---- Input material

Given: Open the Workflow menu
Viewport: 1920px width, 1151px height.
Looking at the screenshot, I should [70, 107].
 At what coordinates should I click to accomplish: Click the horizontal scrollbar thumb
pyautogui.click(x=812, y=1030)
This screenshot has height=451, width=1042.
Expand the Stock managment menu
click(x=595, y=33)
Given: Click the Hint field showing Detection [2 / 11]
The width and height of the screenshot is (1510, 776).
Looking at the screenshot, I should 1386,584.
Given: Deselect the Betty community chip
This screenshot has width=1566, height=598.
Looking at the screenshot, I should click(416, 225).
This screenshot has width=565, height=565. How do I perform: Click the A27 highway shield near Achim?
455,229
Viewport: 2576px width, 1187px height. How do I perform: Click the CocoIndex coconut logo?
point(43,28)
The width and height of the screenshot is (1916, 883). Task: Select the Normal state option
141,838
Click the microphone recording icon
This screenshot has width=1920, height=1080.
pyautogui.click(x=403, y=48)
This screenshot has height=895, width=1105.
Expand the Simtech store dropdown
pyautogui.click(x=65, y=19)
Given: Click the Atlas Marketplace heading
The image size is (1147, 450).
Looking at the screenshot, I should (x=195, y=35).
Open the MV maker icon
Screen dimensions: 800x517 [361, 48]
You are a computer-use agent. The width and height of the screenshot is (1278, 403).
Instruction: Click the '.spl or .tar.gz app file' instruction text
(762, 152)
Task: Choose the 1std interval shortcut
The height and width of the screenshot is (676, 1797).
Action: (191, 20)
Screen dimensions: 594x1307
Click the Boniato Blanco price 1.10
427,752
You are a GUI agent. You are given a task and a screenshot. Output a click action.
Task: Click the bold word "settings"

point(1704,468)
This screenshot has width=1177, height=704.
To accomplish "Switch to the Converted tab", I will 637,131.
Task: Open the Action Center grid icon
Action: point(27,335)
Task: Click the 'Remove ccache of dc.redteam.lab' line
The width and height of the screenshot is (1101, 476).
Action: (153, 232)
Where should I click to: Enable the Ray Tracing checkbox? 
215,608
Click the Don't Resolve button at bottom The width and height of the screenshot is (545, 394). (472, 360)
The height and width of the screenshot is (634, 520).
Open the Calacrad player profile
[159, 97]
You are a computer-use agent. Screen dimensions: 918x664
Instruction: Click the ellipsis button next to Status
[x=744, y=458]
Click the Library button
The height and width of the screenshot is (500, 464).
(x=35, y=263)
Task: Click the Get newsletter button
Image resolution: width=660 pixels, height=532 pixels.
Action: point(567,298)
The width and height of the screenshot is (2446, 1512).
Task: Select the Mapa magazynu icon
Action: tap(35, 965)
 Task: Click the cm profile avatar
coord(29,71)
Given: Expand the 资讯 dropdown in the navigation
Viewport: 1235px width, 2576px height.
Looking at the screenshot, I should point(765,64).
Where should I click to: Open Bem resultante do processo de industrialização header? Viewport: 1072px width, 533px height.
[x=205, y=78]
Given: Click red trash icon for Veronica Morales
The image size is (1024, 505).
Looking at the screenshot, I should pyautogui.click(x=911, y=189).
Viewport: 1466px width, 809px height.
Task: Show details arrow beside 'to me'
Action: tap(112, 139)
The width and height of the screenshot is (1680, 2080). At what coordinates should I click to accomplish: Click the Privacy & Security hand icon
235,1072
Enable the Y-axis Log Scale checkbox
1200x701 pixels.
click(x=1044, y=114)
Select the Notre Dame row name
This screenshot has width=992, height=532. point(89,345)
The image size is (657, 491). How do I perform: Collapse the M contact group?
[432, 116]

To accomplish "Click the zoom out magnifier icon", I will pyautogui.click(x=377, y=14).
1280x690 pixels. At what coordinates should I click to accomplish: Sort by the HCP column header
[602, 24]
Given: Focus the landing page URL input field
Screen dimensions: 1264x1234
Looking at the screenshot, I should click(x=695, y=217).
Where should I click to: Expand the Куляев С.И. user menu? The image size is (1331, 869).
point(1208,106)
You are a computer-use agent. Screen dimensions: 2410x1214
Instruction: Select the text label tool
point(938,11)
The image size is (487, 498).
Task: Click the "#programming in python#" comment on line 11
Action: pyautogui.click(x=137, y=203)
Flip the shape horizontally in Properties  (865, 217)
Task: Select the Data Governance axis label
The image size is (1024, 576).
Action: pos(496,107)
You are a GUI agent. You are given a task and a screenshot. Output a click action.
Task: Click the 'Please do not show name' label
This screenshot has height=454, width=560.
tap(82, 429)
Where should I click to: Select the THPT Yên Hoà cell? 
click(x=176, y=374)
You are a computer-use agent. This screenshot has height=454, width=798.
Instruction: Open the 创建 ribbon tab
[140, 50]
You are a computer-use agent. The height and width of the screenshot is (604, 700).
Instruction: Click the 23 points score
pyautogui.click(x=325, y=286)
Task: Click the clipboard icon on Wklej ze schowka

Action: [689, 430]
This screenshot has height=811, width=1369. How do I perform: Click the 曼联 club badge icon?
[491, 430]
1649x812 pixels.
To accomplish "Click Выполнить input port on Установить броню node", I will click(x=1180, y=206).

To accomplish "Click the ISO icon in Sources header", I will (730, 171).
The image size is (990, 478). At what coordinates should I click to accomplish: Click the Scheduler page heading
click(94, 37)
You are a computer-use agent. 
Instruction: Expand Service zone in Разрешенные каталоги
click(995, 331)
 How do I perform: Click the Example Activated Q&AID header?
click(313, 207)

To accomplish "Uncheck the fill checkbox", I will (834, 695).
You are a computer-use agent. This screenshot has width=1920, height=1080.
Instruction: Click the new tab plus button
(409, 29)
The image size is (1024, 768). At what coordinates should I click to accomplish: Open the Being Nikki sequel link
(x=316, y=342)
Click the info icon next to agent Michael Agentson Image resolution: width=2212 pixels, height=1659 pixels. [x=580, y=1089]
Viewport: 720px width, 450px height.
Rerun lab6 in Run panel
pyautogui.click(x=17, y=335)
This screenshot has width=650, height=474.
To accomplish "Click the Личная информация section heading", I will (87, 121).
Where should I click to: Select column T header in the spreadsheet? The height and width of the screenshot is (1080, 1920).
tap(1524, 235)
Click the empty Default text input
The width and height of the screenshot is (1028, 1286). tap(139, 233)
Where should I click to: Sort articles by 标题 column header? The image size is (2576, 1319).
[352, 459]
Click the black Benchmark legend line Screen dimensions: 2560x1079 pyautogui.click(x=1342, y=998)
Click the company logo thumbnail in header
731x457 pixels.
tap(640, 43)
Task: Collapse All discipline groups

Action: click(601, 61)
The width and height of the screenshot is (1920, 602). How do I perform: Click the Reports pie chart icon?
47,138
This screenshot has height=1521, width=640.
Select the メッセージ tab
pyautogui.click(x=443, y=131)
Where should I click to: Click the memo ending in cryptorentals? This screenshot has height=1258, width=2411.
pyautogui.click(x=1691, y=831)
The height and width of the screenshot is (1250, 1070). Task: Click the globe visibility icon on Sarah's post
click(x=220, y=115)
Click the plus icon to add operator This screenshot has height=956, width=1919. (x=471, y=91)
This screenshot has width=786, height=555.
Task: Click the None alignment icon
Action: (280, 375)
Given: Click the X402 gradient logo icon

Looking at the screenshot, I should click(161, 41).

--------

Direction >>
Copy out all of the data above, line by line, without changing a single character.

Output >>
Given: Open the Workflow menu
Viewport: 1920px width, 1151px height.
Looking at the screenshot, I should [70, 107].
 At what coordinates should I click to accomplish: Click the horizontal scrollbar thumb
pyautogui.click(x=812, y=1030)
This screenshot has height=451, width=1042.
Expand the Stock managment menu
click(x=595, y=33)
Given: Click the Hint field showing Detection [2 / 11]
The width and height of the screenshot is (1510, 776).
Looking at the screenshot, I should 1386,584.
Given: Deselect the Betty community chip
This screenshot has width=1566, height=598.
Looking at the screenshot, I should click(416, 225).
This screenshot has width=565, height=565. How do I perform: Click the A27 highway shield near Achim?
455,229
Viewport: 2576px width, 1187px height. How do I perform: Click the CocoIndex coconut logo?
point(43,28)
The width and height of the screenshot is (1916, 883). Task: Select the Normal state option
141,838
Click the microphone recording icon
This screenshot has width=1920, height=1080.
pyautogui.click(x=403, y=48)
This screenshot has height=895, width=1105.
Expand the Simtech store dropdown
pyautogui.click(x=65, y=19)
Given: Click the Atlas Marketplace heading
The image size is (1147, 450).
Looking at the screenshot, I should (x=195, y=35).
Open the MV maker icon
Screen dimensions: 800x517 [361, 48]
You are a computer-use agent. The width and height of the screenshot is (1278, 403).
Instruction: Click the '.spl or .tar.gz app file' instruction text
(762, 152)
Task: Choose the 1std interval shortcut
The height and width of the screenshot is (676, 1797).
Action: (191, 20)
Screen dimensions: 594x1307
Click the Boniato Blanco price 1.10
427,752
You are a GUI agent. You are given a task and a screenshot. Output a click action.
Task: Click the bold word "settings"

point(1704,468)
This screenshot has width=1177, height=704.
To accomplish "Switch to the Converted tab", I will 637,131.
Task: Open the Action Center grid icon
Action: point(27,335)
Task: Click the 'Remove ccache of dc.redteam.lab' line
The width and height of the screenshot is (1101, 476).
Action: (153, 232)
Where should I click to: Enable the Ray Tracing checkbox? 
215,608
Click the Don't Resolve button at bottom The width and height of the screenshot is (545, 394). (472, 360)
The height and width of the screenshot is (634, 520).
Open the Calacrad player profile
[159, 97]
You are a computer-use agent. Screen dimensions: 918x664
Instruction: Click the ellipsis button next to Status
[x=744, y=458]
Click the Library button
The height and width of the screenshot is (500, 464).
(x=35, y=263)
Task: Click the Get newsletter button
Image resolution: width=660 pixels, height=532 pixels.
Action: point(567,298)
The width and height of the screenshot is (2446, 1512).
Task: Select the Mapa magazynu icon
Action: tap(35, 965)
 Task: Click the cm profile avatar
coord(29,71)
Given: Expand the 资讯 dropdown in the navigation
Viewport: 1235px width, 2576px height.
Looking at the screenshot, I should point(765,64).
Where should I click to: Open Bem resultante do processo de industrialização header? Viewport: 1072px width, 533px height.
[x=205, y=78]
Given: Click red trash icon for Veronica Morales
The image size is (1024, 505).
Looking at the screenshot, I should pyautogui.click(x=911, y=189).
Viewport: 1466px width, 809px height.
Task: Show details arrow beside 'to me'
Action: tap(112, 139)
The width and height of the screenshot is (1680, 2080). At what coordinates should I click to accomplish: Click the Privacy & Security hand icon
235,1072
Enable the Y-axis Log Scale checkbox
1200x701 pixels.
click(x=1044, y=114)
Select the Notre Dame row name
This screenshot has width=992, height=532. point(89,345)
The image size is (657, 491). How do I perform: Collapse the M contact group?
[432, 116]

To accomplish "Click the zoom out magnifier icon", I will pyautogui.click(x=377, y=14).
1280x690 pixels. At what coordinates should I click to accomplish: Sort by the HCP column header
[602, 24]
Given: Focus the landing page URL input field
Screen dimensions: 1264x1234
Looking at the screenshot, I should click(x=695, y=217).
Where should I click to: Expand the Куляев С.И. user menu? The image size is (1331, 869).
point(1208,106)
You are a computer-use agent. Screen dimensions: 2410x1214
Instruction: Select the text label tool
point(938,11)
The image size is (487, 498).
Task: Click the "#programming in python#" comment on line 11
Action: pyautogui.click(x=137, y=203)
Flip the shape horizontally in Properties  (865, 217)
Task: Select the Data Governance axis label
The image size is (1024, 576).
Action: pos(496,107)
You are a GUI agent. You are given a task and a screenshot. Output a click action.
Task: Click the 'Please do not show name' label
This screenshot has height=454, width=560.
tap(82, 429)
Where should I click to: Select the THPT Yên Hoà cell? 
click(x=176, y=374)
You are a computer-use agent. This screenshot has height=454, width=798.
Instruction: Open the 创建 ribbon tab
[140, 50]
You are a computer-use agent. The height and width of the screenshot is (604, 700).
Instruction: Click the 23 points score
pyautogui.click(x=325, y=286)
Task: Click the clipboard icon on Wklej ze schowka

Action: [689, 430]
This screenshot has height=811, width=1369. How do I perform: Click the 曼联 club badge icon?
[491, 430]
1649x812 pixels.
To accomplish "Click Выполнить input port on Установить броню node", I will click(x=1180, y=206).

To accomplish "Click the ISO icon in Sources header", I will (730, 171).
The image size is (990, 478). At what coordinates should I click to accomplish: Click the Scheduler page heading
click(94, 37)
You are a computer-use agent. 
Instruction: Expand Service zone in Разрешенные каталоги
click(995, 331)
 How do I perform: Click the Example Activated Q&AID header?
click(313, 207)

To accomplish "Uncheck the fill checkbox", I will (834, 695).
You are a computer-use agent. This screenshot has width=1920, height=1080.
Instruction: Click the new tab plus button
(409, 29)
The image size is (1024, 768). At what coordinates should I click to accomplish: Open the Being Nikki sequel link
(x=316, y=342)
Click the info icon next to agent Michael Agentson Image resolution: width=2212 pixels, height=1659 pixels. [x=580, y=1089]
Viewport: 720px width, 450px height.
Rerun lab6 in Run panel
pyautogui.click(x=17, y=335)
This screenshot has width=650, height=474.
To accomplish "Click the Личная информация section heading", I will (87, 121).
Where should I click to: Select column T header in the spreadsheet? The height and width of the screenshot is (1080, 1920).
tap(1524, 235)
Click the empty Default text input
The width and height of the screenshot is (1028, 1286). tap(139, 233)
Where should I click to: Sort articles by 标题 column header? The image size is (2576, 1319).
[352, 459]
Click the black Benchmark legend line Screen dimensions: 2560x1079 pyautogui.click(x=1342, y=998)
Click the company logo thumbnail in header
731x457 pixels.
tap(640, 43)
Task: Collapse All discipline groups

Action: click(601, 61)
The width and height of the screenshot is (1920, 602). How do I perform: Click the Reports pie chart icon?
47,138
This screenshot has height=1521, width=640.
Select the メッセージ tab
pyautogui.click(x=443, y=131)
Where should I click to: Click the memo ending in cryptorentals? This screenshot has height=1258, width=2411.
pyautogui.click(x=1691, y=831)
The height and width of the screenshot is (1250, 1070). Task: Click the globe visibility icon on Sarah's post
click(x=220, y=115)
Click the plus icon to add operator This screenshot has height=956, width=1919. (x=471, y=91)
This screenshot has width=786, height=555.
Task: Click the None alignment icon
Action: (280, 375)
Given: Click the X402 gradient logo icon

Looking at the screenshot, I should click(161, 41).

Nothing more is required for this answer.